» **EXERCISE BRIEF**
The material below contains a line with "Click the front" and a line with "The width and". Copy exactly those two lines and all lines between them.

START MATERIAL FOR THIS EXERCISE

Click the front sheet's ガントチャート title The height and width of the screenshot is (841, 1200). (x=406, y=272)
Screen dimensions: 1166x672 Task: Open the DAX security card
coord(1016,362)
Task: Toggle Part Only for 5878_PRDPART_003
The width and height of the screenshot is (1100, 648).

END MATERIAL FOR THIS EXERCISE
START MATERIAL FOR THIS EXERCISE

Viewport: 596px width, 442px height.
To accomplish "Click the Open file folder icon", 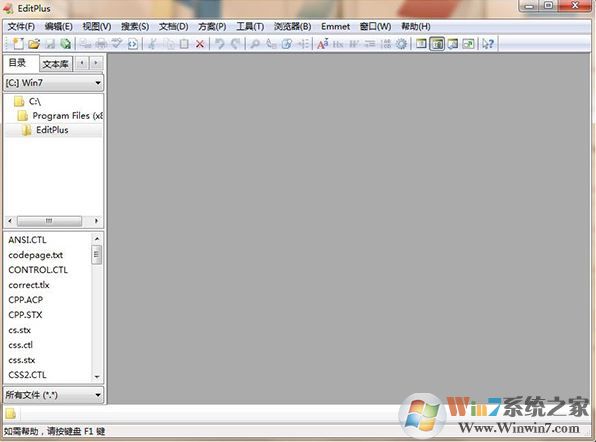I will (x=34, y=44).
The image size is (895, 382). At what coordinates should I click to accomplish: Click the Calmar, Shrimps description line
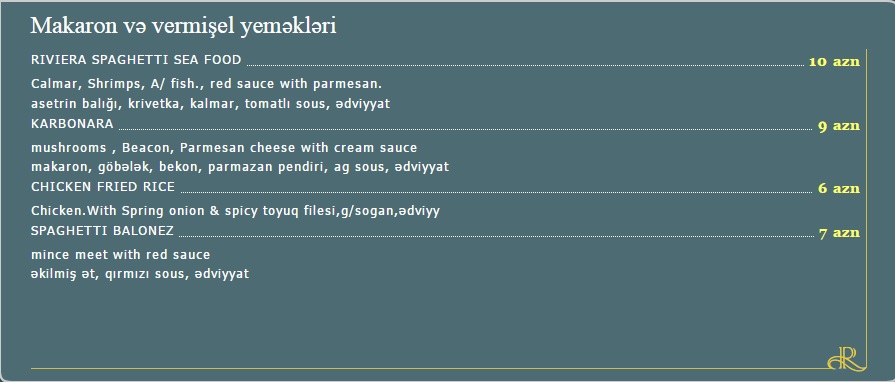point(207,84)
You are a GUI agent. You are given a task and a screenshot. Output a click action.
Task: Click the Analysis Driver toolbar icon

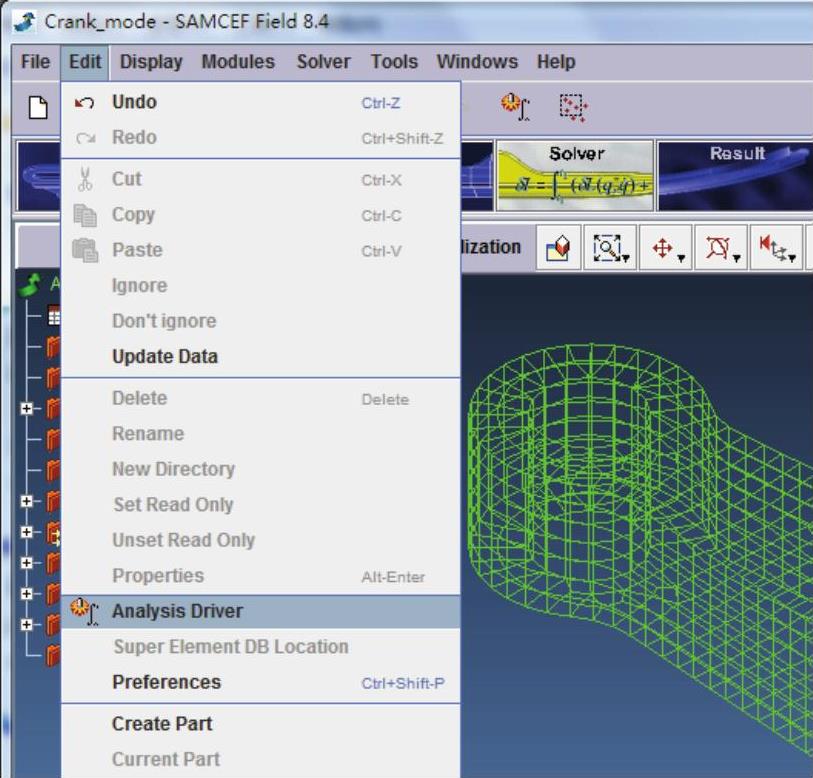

END MATERIAL FOR THIS EXERCISE
START MATERIAL FOR THIS EXERCISE

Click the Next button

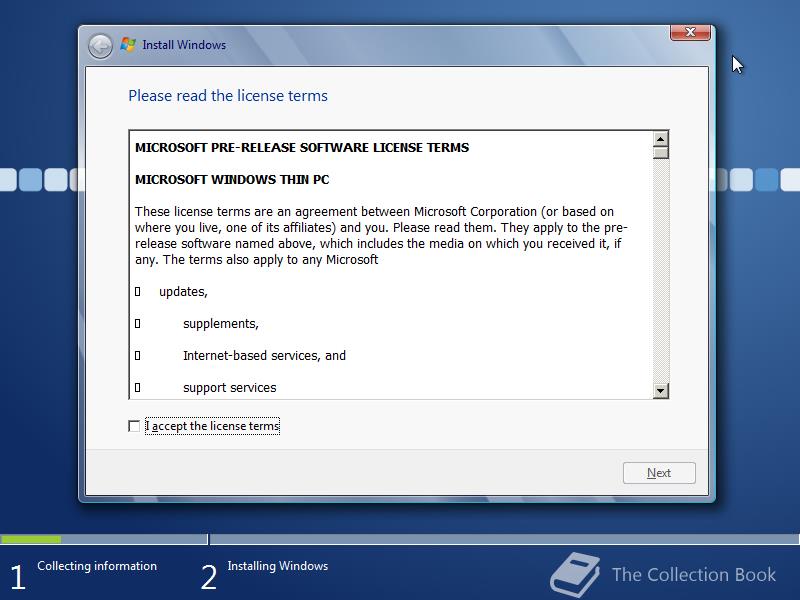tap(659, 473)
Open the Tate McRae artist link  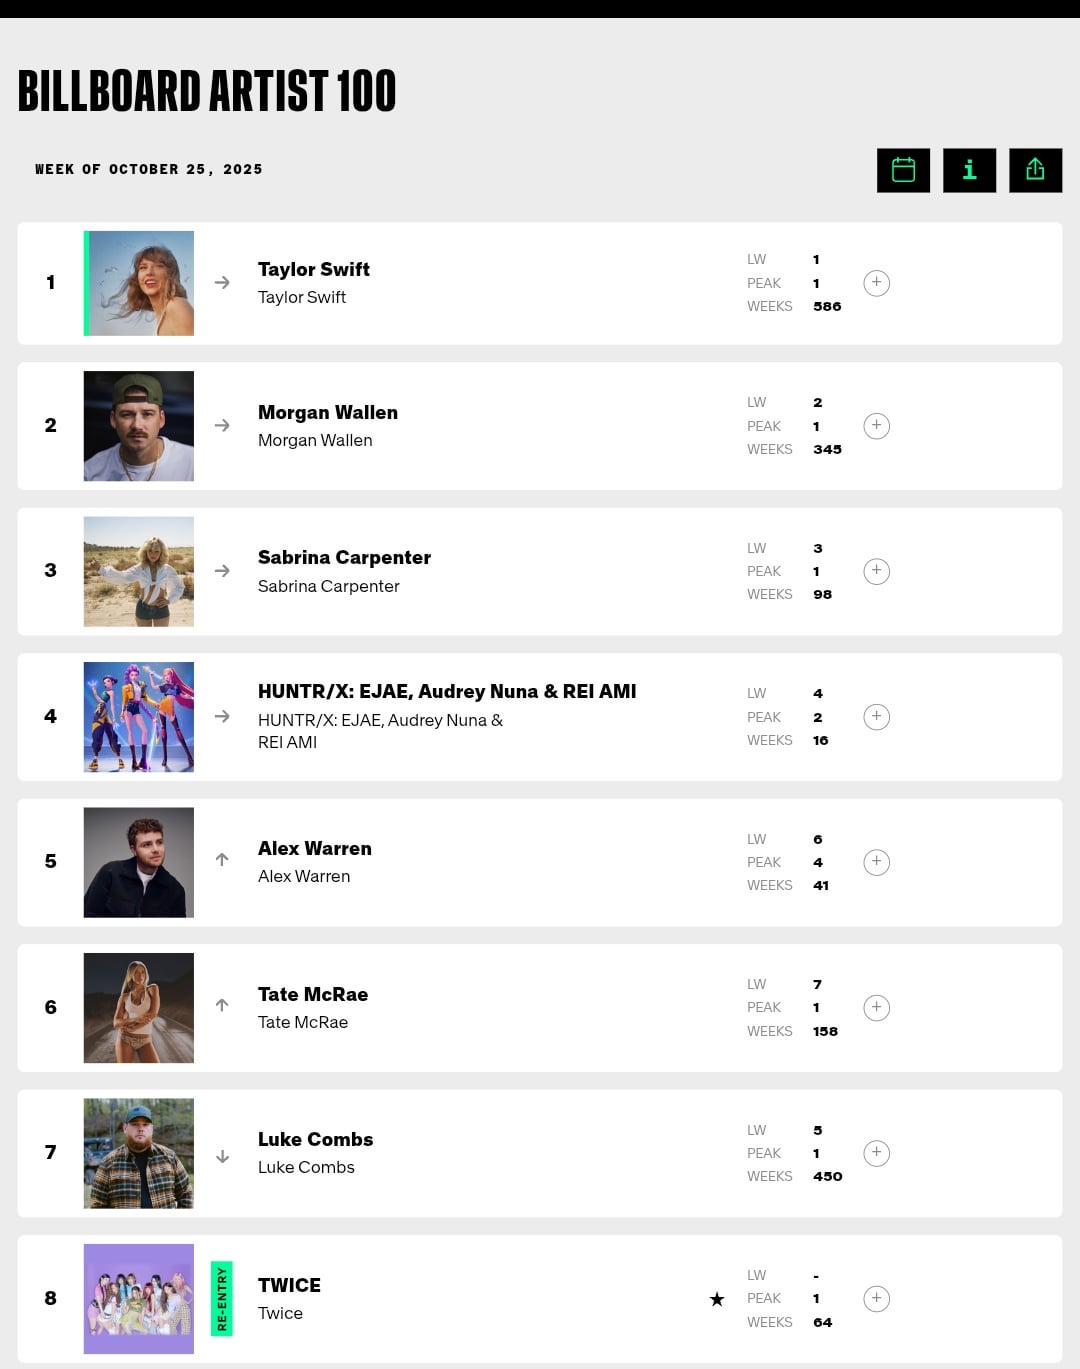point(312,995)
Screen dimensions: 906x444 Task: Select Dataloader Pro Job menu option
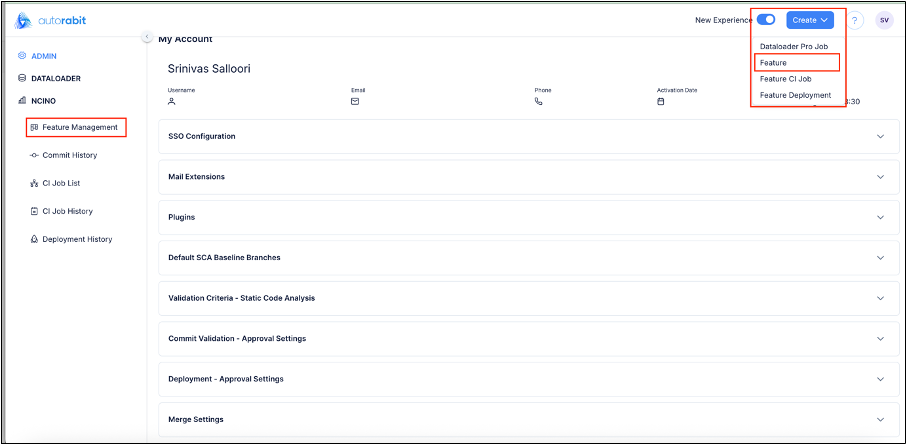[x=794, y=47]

END MATERIAL FOR THIS EXERCISE

» **YOUR SOLUTION**
Click the front sheet's ガントチャート title The height and width of the screenshot is (841, 1200). (x=406, y=272)
Screen dimensions: 1166x672 Task: Open the DAX security card
coord(1016,362)
Task: Toggle Part Only for 5878_PRDPART_003
The width and height of the screenshot is (1100, 648).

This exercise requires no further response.